As an initiative to promote health-conscious management, companies are expected to take a positive view of the benefits of tub bathing and hot spring bathing and to provide subsidies to encourage employees to use bathing and hot spring spa facilities through an evidence-based approach, taking into consideration the results of health checkups. With respect to challenges related to lifestyle diseases and habits in everyday life that may cause the diseases, the basic policies for comprehensive promotion of people's health (Healthy Japan 21 (second period): FY2013 to 2022) describes the "basic policy," "the current situation and goals," and "measures" in each of nine fields (nutrition/eating habits, physical activity and exercise, rest/mental health enhancement, tobacco, alcohol, dental health, diabetes, circulatory diseases, and cancer). If the stress-relieving and preventive-medicine effects of tub bathing and hot spring bathing are mentioned at the time of revision of the basic polices, companies will find it easier to incorporate tub bathing and hot spring bathing into health-conscious management.

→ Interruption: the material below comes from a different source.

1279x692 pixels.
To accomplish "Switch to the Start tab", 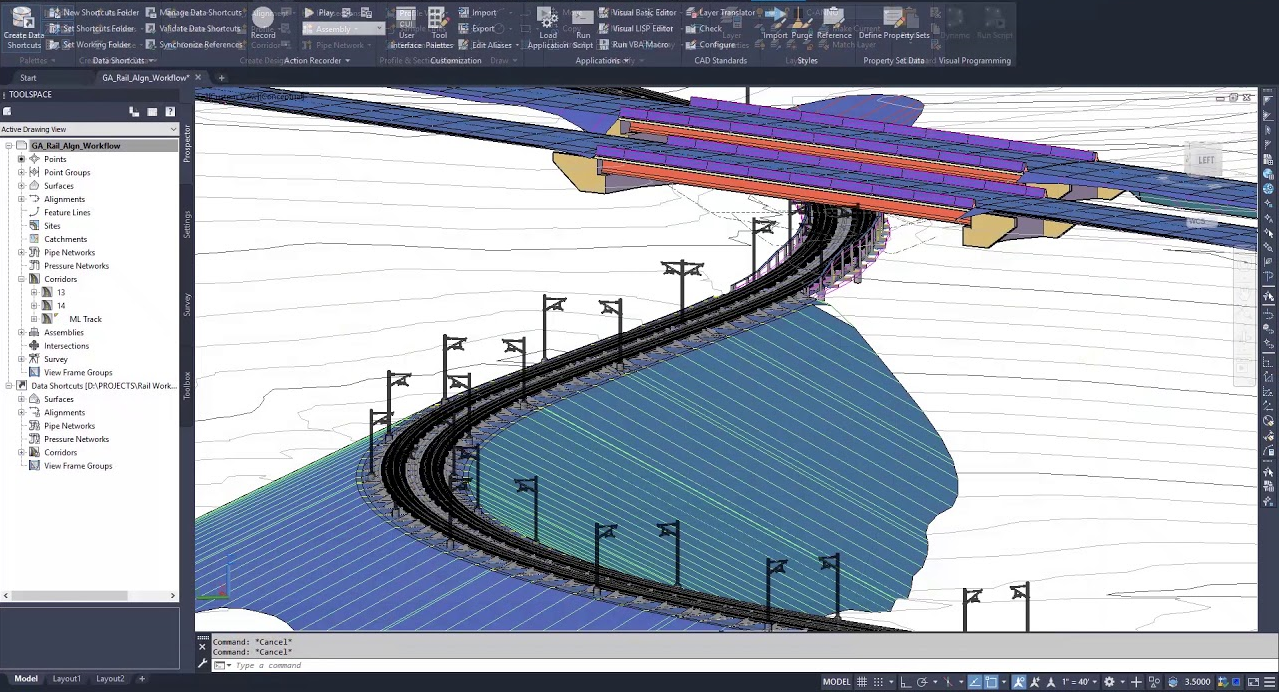I will (28, 78).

Regions can make use of the benefits of bathing both for the purpose of promoting residents' health and regional revitalization. In 2011, Taketa City in Oita Prefecture established a unique hot spring therapy health system in order to conduct an initiative to advance hot spring-based preventive medicine and health enhancement and promote new tourism activities, such as long-stay tourism (Note 9). This system provides tourists who stay at an accommodation facility with hot spring access for a total of three nights or more over a six-month period, or who stay at an accommodation facility without such access but use a bathing facility on more than half the number of days of stay, with a subsidy to cover part of the expenses. In FY 2019, 625 people received the subsidy.

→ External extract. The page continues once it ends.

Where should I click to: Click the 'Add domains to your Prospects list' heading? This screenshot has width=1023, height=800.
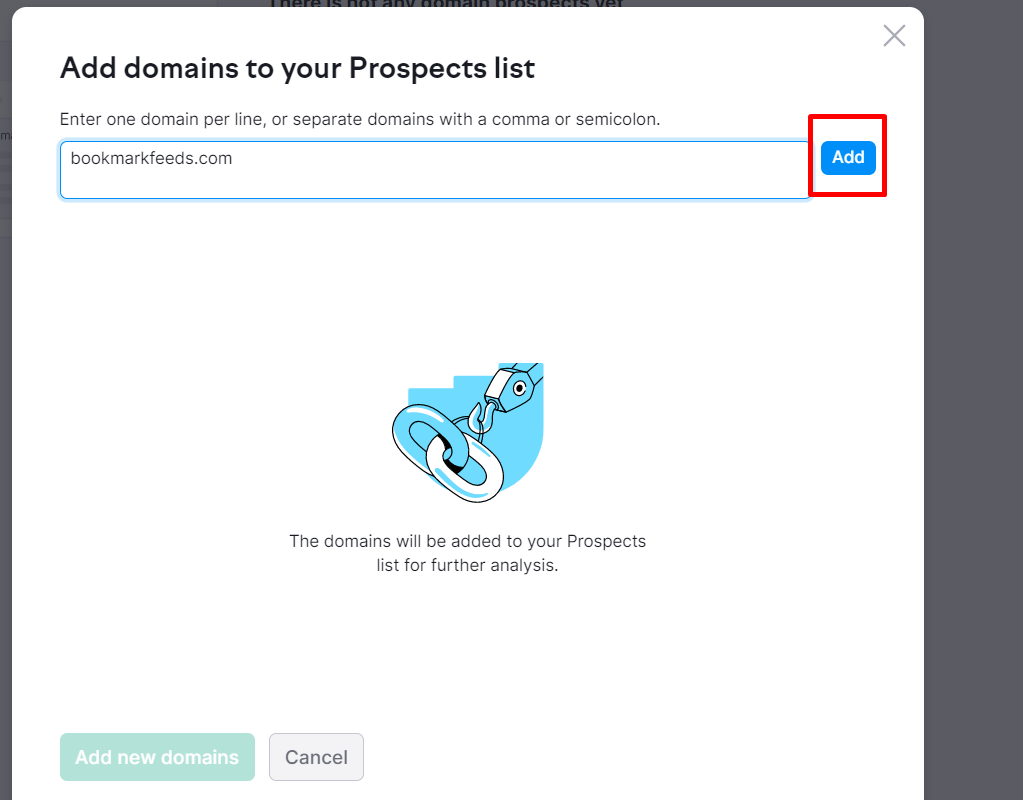298,69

As for public assistance for hot spring therapy, there is a system that applies the medical expense deduction to part of the expense of hot spring therapy provided at hot spring-based health enhancement facilities recognized by the Ministry of Health, Labour and Welfare in accordance with doctors' prescriptions. However, as this system is not necessarily widely known, the number of applications for the medical expense deduction has remained limited, except from users of facilities at the Toyotomi Hot Springs (Toyotomi Town, Hokkaido Prefecture), which is popular among people seeking hot spring therapy because of the positive therapy effects regarding skin diseases. There is a demand for the establishment of a system that can be easily used in accordance with the circumstances of respective regions.
According to a survey conducted by the National Health Insurances Medical Meeting, medical costs for elderly people declined in municipalities actively implementing hot spring-based health enhancement programs and medical costs for people frequently using hot spring facilities were found to be lower (Note 10). With the increase in the social security burden, it is necessary to examine the correlation between tub and hot spring bathing and medical costs in order to realize a sustainable social security system.
To promote exports of unit baths and to improving the international reach of Japan's appealing bathing culture, including tub and hot spring bathing, it is desirable to take promotion measures in combination with activities to disseminate information on the stress-relieving and preventive-medicine effects of bathing. As mentioned in References of this paper, there is evidence available in English. While developing the preparedness for construction and maintenance work is essential for exports of unit baths, it is first and foremost important to collect and organize evidence and facilitate understanding on Japan's bathing culture, including both tub and hot spring bathing, by disseminating information in an easy-to-understand manner.